◆ Required action ◆
Output every entry exactly, from the first line to the last.

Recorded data
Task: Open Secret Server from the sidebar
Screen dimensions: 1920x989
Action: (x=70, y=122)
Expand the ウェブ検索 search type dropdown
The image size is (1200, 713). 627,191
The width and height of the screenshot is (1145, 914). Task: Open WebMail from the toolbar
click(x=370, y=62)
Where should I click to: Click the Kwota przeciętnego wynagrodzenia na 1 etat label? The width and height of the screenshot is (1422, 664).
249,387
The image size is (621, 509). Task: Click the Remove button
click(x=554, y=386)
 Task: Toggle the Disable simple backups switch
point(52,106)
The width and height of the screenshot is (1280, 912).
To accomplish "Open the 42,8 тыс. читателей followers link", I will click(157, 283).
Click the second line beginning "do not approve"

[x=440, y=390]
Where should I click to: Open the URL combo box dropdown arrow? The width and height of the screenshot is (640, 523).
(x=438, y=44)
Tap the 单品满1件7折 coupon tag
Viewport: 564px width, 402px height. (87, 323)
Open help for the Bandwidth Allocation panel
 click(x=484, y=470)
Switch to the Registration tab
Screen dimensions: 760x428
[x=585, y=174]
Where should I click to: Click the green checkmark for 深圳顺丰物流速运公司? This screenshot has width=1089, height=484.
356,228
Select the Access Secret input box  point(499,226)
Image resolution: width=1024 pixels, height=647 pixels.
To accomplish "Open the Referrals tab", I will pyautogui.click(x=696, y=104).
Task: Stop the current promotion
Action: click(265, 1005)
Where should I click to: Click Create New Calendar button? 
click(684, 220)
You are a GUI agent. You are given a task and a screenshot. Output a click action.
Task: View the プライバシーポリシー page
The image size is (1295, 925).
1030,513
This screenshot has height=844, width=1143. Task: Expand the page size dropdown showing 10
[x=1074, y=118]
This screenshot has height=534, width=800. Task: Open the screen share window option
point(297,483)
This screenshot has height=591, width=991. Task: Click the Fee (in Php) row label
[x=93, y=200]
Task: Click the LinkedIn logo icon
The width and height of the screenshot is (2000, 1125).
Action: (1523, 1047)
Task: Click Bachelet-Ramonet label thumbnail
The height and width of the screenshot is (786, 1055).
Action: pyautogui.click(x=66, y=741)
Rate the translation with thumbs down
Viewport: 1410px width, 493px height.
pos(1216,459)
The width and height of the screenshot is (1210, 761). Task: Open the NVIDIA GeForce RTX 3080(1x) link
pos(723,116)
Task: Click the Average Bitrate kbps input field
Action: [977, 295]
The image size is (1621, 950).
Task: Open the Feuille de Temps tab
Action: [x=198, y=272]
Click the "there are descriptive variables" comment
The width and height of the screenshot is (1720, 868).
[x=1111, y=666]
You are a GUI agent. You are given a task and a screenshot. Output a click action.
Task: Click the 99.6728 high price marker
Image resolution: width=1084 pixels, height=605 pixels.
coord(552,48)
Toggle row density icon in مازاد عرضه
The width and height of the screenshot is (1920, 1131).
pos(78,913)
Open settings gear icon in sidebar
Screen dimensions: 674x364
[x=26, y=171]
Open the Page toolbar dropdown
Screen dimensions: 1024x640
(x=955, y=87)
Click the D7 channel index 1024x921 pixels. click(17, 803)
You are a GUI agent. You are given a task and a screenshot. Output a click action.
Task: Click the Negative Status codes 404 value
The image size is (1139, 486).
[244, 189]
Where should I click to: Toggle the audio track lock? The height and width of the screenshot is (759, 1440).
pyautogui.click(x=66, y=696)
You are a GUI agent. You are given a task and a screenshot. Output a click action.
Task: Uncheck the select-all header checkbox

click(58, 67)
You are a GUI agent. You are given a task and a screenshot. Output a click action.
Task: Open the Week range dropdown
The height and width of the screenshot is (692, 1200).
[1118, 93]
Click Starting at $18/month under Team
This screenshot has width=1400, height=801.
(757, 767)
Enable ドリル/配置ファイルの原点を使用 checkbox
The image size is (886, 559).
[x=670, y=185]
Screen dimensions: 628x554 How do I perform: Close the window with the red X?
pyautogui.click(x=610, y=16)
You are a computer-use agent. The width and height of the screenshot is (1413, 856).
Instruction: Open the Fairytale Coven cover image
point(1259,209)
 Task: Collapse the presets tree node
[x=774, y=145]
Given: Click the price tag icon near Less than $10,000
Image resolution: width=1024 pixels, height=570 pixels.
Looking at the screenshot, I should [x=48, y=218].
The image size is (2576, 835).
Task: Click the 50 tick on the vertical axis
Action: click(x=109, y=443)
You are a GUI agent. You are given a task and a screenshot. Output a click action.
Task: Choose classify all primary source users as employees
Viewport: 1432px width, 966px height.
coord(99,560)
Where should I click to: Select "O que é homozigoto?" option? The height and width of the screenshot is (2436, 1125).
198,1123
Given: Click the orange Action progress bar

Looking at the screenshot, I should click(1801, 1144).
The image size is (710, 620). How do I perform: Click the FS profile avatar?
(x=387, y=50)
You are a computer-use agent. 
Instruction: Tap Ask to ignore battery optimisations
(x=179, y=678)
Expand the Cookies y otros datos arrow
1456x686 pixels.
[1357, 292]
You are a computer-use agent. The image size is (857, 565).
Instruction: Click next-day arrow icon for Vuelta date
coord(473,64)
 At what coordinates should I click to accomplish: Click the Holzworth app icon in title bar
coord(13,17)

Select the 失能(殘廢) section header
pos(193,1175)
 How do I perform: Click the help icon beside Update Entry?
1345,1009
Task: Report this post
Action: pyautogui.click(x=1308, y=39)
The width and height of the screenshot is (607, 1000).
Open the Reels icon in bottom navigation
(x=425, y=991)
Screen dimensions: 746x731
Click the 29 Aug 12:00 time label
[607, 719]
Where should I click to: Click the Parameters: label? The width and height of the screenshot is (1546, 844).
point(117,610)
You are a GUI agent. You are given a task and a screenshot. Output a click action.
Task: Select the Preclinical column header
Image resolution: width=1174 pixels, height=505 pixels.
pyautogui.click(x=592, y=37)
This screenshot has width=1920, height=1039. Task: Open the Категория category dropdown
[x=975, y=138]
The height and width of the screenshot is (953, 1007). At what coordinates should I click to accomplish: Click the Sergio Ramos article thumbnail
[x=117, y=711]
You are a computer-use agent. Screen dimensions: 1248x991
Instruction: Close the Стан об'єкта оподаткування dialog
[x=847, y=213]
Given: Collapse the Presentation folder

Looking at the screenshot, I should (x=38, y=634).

◆ Written response ◆
Task: Open Secret Server from the sidebar
Screen dimensions: 1920x989
Action: (x=70, y=122)
Expand the ウェブ検索 search type dropdown
The image size is (1200, 713). 627,191
The width and height of the screenshot is (1145, 914). Task: Open WebMail from the toolbar
click(x=370, y=62)
Where should I click to: Click the Kwota przeciętnego wynagrodzenia na 1 etat label? The width and height of the screenshot is (1422, 664).
249,387
The image size is (621, 509). Task: Click the Remove button
click(x=554, y=386)
 Task: Toggle the Disable simple backups switch
point(52,106)
The width and height of the screenshot is (1280, 912).
To accomplish "Open the 42,8 тыс. читателей followers link", I will click(157, 283).
Click the second line beginning "do not approve"

[x=440, y=390]
Where should I click to: Open the URL combo box dropdown arrow? The width and height of the screenshot is (640, 523).
(x=438, y=44)
Tap the 单品满1件7折 coupon tag
Viewport: 564px width, 402px height. (87, 323)
Open help for the Bandwidth Allocation panel
 click(x=484, y=470)
Switch to the Registration tab
Screen dimensions: 760x428
[x=585, y=174]
Where should I click to: Click the green checkmark for 深圳顺丰物流速运公司? This screenshot has width=1089, height=484.
356,228
Select the Access Secret input box  point(499,226)
Image resolution: width=1024 pixels, height=647 pixels.
To accomplish "Open the Referrals tab", I will pyautogui.click(x=696, y=104).
Task: Stop the current promotion
Action: click(265, 1005)
Where should I click to: Click Create New Calendar button? 
click(684, 220)
You are a GUI agent. You are given a task and a screenshot. Output a click action.
Task: View the プライバシーポリシー page
The image size is (1295, 925).
1030,513
This screenshot has height=844, width=1143. Task: Expand the page size dropdown showing 10
[x=1074, y=118]
This screenshot has height=534, width=800. Task: Open the screen share window option
point(297,483)
This screenshot has height=591, width=991. Task: Click the Fee (in Php) row label
[x=93, y=200]
Task: Click the LinkedIn logo icon
The width and height of the screenshot is (2000, 1125).
Action: (1523, 1047)
Task: Click Bachelet-Ramonet label thumbnail
The height and width of the screenshot is (786, 1055).
Action: pyautogui.click(x=66, y=741)
Rate the translation with thumbs down
Viewport: 1410px width, 493px height.
pos(1216,459)
The width and height of the screenshot is (1210, 761). Task: Open the NVIDIA GeForce RTX 3080(1x) link
pos(723,116)
Task: Click the Average Bitrate kbps input field
Action: [977, 295]
The image size is (1621, 950).
Task: Open the Feuille de Temps tab
Action: [x=198, y=272]
Click the "there are descriptive variables" comment
The width and height of the screenshot is (1720, 868).
[x=1111, y=666]
You are a GUI agent. You are given a task and a screenshot. Output a click action.
Task: Click the 99.6728 high price marker
Image resolution: width=1084 pixels, height=605 pixels.
coord(552,48)
Toggle row density icon in مازاد عرضه
The width and height of the screenshot is (1920, 1131).
pos(78,913)
Open settings gear icon in sidebar
Screen dimensions: 674x364
[x=26, y=171]
Open the Page toolbar dropdown
Screen dimensions: 1024x640
(x=955, y=87)
Click the D7 channel index 1024x921 pixels. click(17, 803)
You are a GUI agent. You are given a task and a screenshot. Output a click action.
Task: Click the Negative Status codes 404 value
The image size is (1139, 486).
[244, 189]
Where should I click to: Toggle the audio track lock? The height and width of the screenshot is (759, 1440).
pyautogui.click(x=66, y=696)
You are a GUI agent. You are given a task and a screenshot. Output a click action.
Task: Uncheck the select-all header checkbox

click(58, 67)
You are a GUI agent. You are given a task and a screenshot. Output a click action.
Task: Open the Week range dropdown
The height and width of the screenshot is (692, 1200).
[1118, 93]
Click Starting at $18/month under Team
This screenshot has width=1400, height=801.
(757, 767)
Enable ドリル/配置ファイルの原点を使用 checkbox
The image size is (886, 559).
[x=670, y=185]
Screen dimensions: 628x554 How do I perform: Close the window with the red X?
pyautogui.click(x=610, y=16)
You are a computer-use agent. The width and height of the screenshot is (1413, 856).
Instruction: Open the Fairytale Coven cover image
point(1259,209)
 Task: Collapse the presets tree node
[x=774, y=145]
Given: Click the price tag icon near Less than $10,000
Image resolution: width=1024 pixels, height=570 pixels.
Looking at the screenshot, I should [x=48, y=218].
The image size is (2576, 835).
Task: Click the 50 tick on the vertical axis
Action: click(x=109, y=443)
You are a GUI agent. You are given a task and a screenshot. Output a click action.
Task: Choose classify all primary source users as employees
Viewport: 1432px width, 966px height.
coord(99,560)
Where should I click to: Select "O que é homozigoto?" option? The height and width of the screenshot is (2436, 1125).
198,1123
Given: Click the orange Action progress bar

Looking at the screenshot, I should click(1801, 1144).
The image size is (710, 620). How do I perform: Click the FS profile avatar?
(x=387, y=50)
You are a computer-use agent. 
Instruction: Tap Ask to ignore battery optimisations
(x=179, y=678)
Expand the Cookies y otros datos arrow
1456x686 pixels.
[1357, 292]
You are a computer-use agent. The image size is (857, 565).
Instruction: Click next-day arrow icon for Vuelta date
coord(473,64)
 At what coordinates should I click to accomplish: Click the Holzworth app icon in title bar
coord(13,17)

Select the 失能(殘廢) section header
pos(193,1175)
 How do I perform: Click the help icon beside Update Entry?
1345,1009
Task: Report this post
Action: pyautogui.click(x=1308, y=39)
The width and height of the screenshot is (607, 1000).
Open the Reels icon in bottom navigation
(x=425, y=991)
Screen dimensions: 746x731
Click the 29 Aug 12:00 time label
[607, 719]
Where should I click to: Click the Parameters: label? The width and height of the screenshot is (1546, 844).
point(117,610)
You are a GUI agent. You are given a task and a screenshot. Output a click action.
Task: Select the Preclinical column header
Image resolution: width=1174 pixels, height=505 pixels.
pyautogui.click(x=592, y=37)
This screenshot has width=1920, height=1039. Task: Open the Категория category dropdown
[x=975, y=138]
The height and width of the screenshot is (953, 1007). At what coordinates should I click to accomplish: Click the Sergio Ramos article thumbnail
[x=117, y=711]
You are a computer-use agent. Screen dimensions: 1248x991
Instruction: Close the Стан об'єкта оподаткування dialog
[x=847, y=213]
Given: Collapse the Presentation folder

Looking at the screenshot, I should (x=38, y=634).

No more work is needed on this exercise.